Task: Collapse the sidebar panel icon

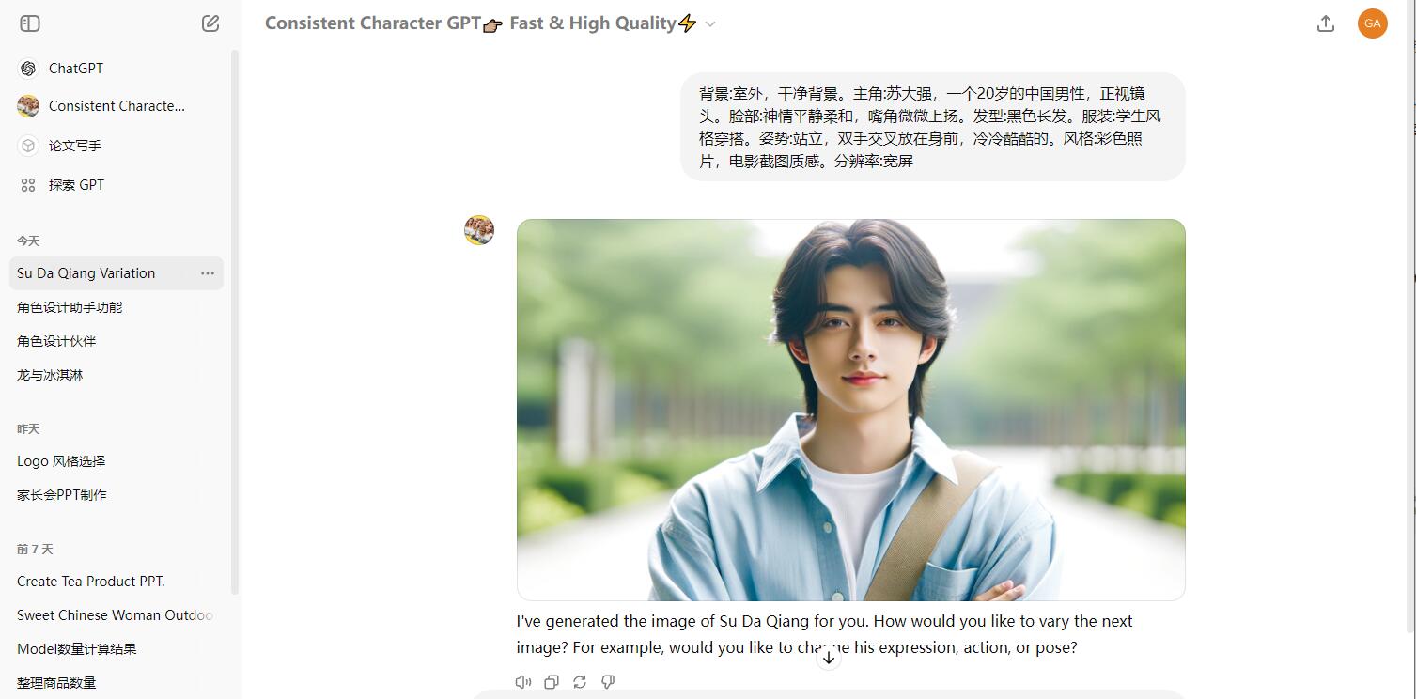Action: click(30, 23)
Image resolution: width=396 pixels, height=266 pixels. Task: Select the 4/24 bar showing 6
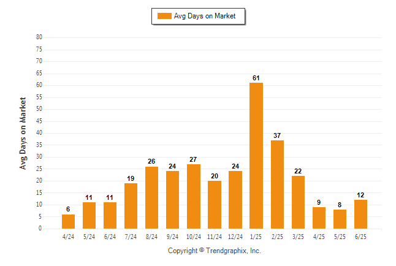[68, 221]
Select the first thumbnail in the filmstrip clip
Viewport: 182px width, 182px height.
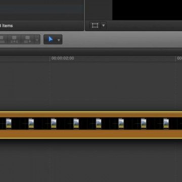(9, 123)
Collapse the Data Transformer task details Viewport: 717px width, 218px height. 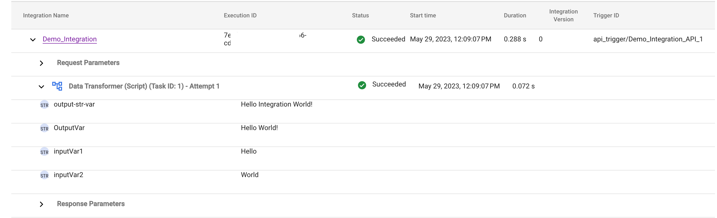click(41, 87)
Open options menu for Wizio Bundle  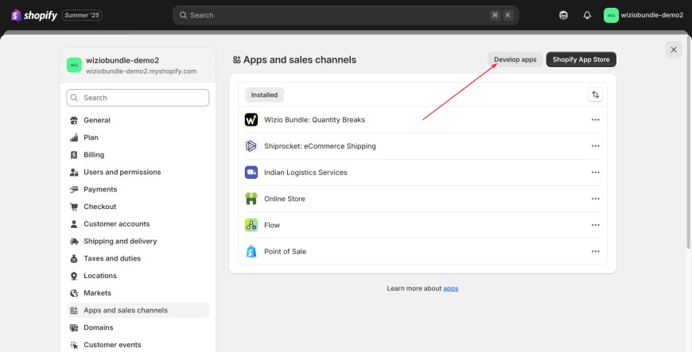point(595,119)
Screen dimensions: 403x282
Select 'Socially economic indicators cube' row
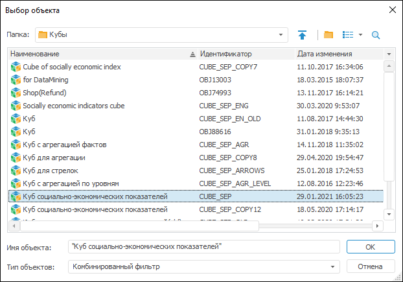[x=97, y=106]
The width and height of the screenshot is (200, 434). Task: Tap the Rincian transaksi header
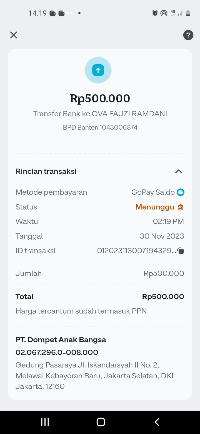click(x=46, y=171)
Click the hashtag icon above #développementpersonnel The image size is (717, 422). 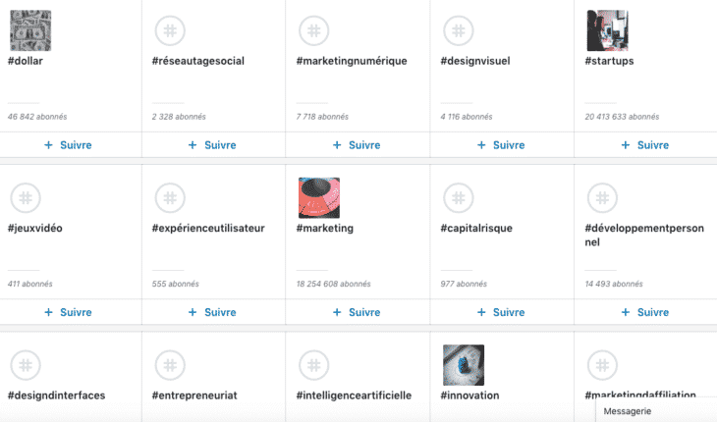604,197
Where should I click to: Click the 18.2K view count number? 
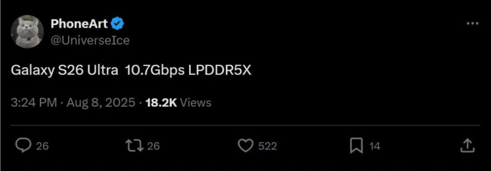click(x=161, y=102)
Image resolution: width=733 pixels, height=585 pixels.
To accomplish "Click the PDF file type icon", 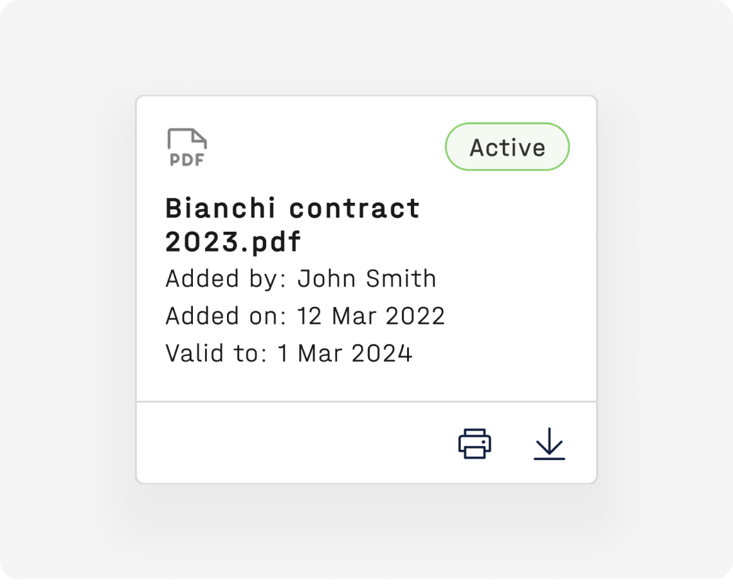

* * *

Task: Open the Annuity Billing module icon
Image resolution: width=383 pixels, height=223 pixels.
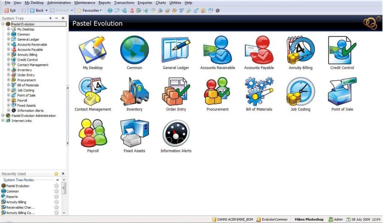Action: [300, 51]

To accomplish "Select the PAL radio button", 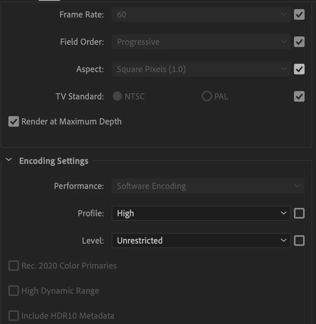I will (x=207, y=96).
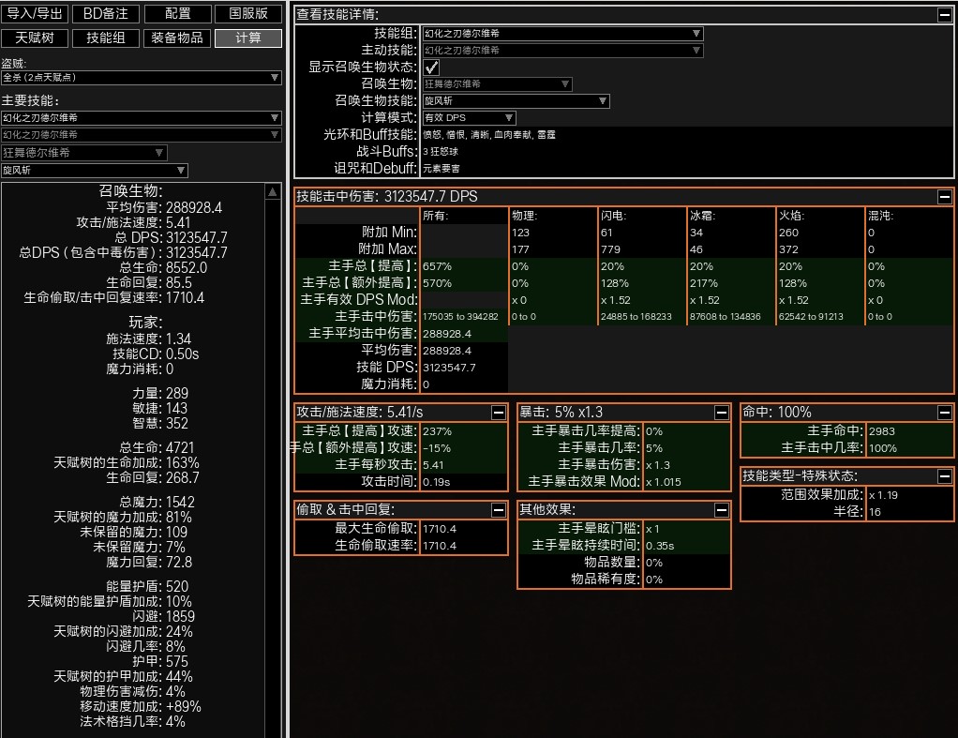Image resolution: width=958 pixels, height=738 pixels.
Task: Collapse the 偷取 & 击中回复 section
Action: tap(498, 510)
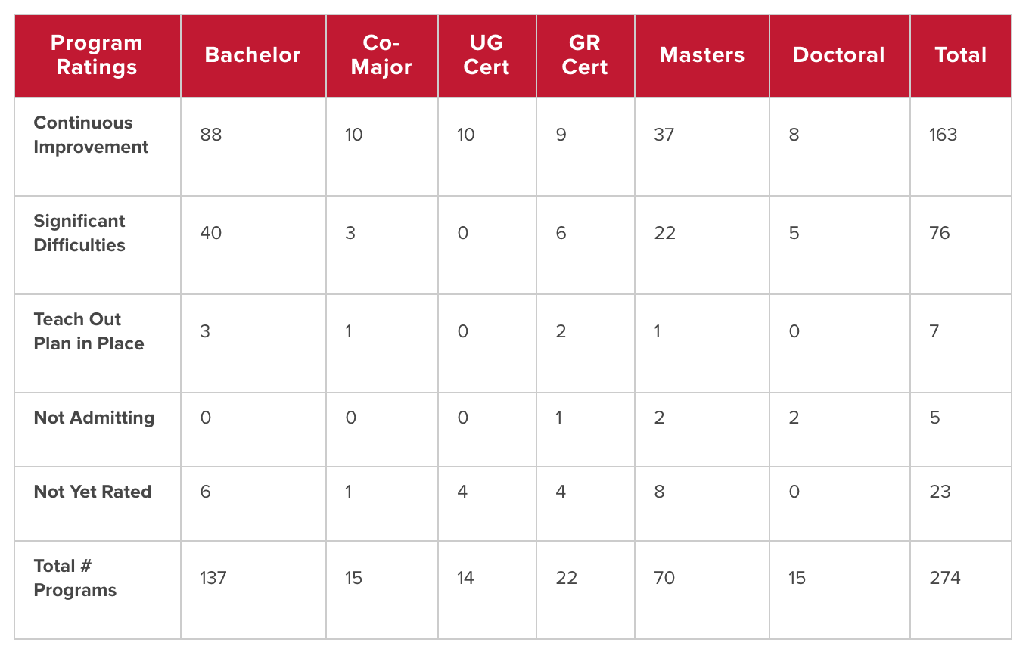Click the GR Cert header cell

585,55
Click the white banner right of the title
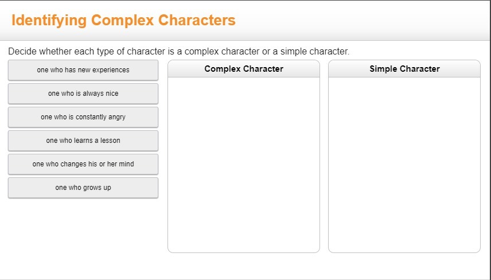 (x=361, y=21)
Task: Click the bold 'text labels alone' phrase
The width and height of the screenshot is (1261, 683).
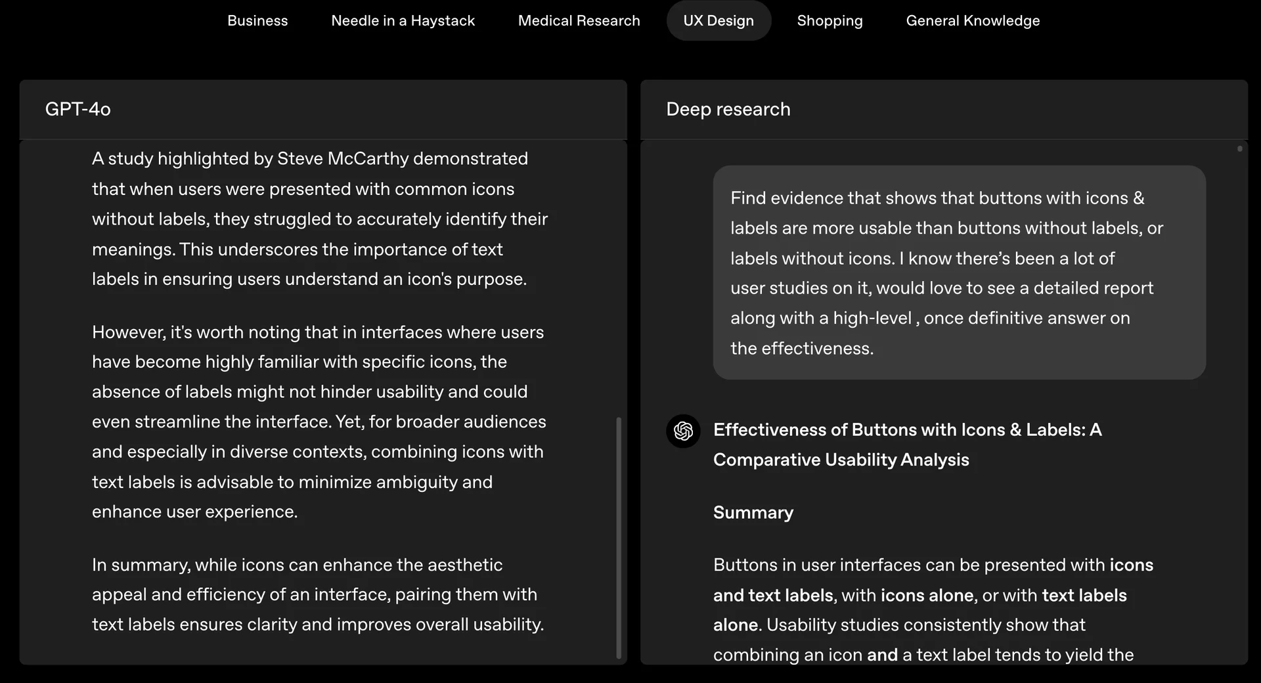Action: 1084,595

> _What you have to do_
The answer should consist only of the lines above from the one with "Image resolution: width=733" through the one with "the PDF file", repeated exactly, with no pictures among them.

> _Exercise result_
Image resolution: width=733 pixels, height=585 pixels.
To accomplish "Click the PDF file type icon", 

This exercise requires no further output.